The input START

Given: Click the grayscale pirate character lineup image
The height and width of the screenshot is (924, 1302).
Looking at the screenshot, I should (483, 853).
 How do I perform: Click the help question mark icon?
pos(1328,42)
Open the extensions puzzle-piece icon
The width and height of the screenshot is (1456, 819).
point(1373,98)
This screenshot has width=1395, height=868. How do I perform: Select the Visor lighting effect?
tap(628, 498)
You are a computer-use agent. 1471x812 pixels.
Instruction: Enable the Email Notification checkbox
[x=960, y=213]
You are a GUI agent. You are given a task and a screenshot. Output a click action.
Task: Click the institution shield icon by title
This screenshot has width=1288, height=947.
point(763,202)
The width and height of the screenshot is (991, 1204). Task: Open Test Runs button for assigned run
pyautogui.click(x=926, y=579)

The input END

Required action:
Copy out every line of the data above, exactly as given.

Completed task:
Given: Click the grayscale pirate character lineup image
The height and width of the screenshot is (924, 1302).
Looking at the screenshot, I should (483, 853).
 How do I perform: Click the help question mark icon?
pos(1328,42)
Open the extensions puzzle-piece icon
The width and height of the screenshot is (1456, 819).
point(1373,98)
This screenshot has width=1395, height=868. How do I perform: Select the Visor lighting effect?
tap(628, 498)
You are a computer-use agent. 1471x812 pixels.
Instruction: Enable the Email Notification checkbox
[x=960, y=213]
You are a GUI agent. You are given a task and a screenshot. Output a click action.
Task: Click the institution shield icon by title
This screenshot has width=1288, height=947.
point(763,202)
The width and height of the screenshot is (991, 1204). Task: Open Test Runs button for assigned run
pyautogui.click(x=926, y=579)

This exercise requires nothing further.